> _WHAT YOU WILL DO_
List every line of the entries below that contains the word "computer", counting only matches with the same capitalization.

::: EXTRACTED ENTRIES :::

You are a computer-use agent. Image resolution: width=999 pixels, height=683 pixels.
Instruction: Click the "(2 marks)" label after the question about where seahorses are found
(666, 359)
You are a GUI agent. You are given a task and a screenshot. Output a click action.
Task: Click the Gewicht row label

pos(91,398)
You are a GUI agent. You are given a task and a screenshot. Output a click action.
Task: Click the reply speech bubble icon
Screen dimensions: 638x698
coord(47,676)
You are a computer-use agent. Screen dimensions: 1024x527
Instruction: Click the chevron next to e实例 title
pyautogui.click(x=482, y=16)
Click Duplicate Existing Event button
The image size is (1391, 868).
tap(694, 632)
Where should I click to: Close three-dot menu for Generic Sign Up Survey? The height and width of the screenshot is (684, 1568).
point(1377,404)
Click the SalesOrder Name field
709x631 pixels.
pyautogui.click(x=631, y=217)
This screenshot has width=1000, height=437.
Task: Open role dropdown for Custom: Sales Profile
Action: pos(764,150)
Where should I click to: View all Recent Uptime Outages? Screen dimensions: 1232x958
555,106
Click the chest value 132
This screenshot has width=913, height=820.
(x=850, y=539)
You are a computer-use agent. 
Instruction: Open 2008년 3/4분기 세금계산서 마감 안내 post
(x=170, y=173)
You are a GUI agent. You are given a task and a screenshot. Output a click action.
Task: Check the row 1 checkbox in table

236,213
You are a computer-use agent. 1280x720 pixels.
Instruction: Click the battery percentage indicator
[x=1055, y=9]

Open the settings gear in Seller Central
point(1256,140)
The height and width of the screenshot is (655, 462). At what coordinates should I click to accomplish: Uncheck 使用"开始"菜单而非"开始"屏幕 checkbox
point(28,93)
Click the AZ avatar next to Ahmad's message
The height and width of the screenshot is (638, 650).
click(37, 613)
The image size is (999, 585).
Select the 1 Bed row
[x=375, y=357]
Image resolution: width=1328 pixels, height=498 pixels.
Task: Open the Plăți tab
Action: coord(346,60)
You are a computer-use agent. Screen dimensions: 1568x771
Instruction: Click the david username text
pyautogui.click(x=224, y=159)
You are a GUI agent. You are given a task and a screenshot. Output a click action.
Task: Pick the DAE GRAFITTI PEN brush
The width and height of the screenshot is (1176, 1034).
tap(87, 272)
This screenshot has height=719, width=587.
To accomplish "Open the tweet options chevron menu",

:::

> _WRITTEN SOLUTION_
You are a computer-use agent. Image resolution: width=999 pixels, height=683 pixels.
You are a computer-use agent. Screen dimensions: 1024x527
You are a computer-use agent. 
You are a computer-use agent. 1280x720 pixels.
You are a computer-use agent. Screen dimensions: 1568x771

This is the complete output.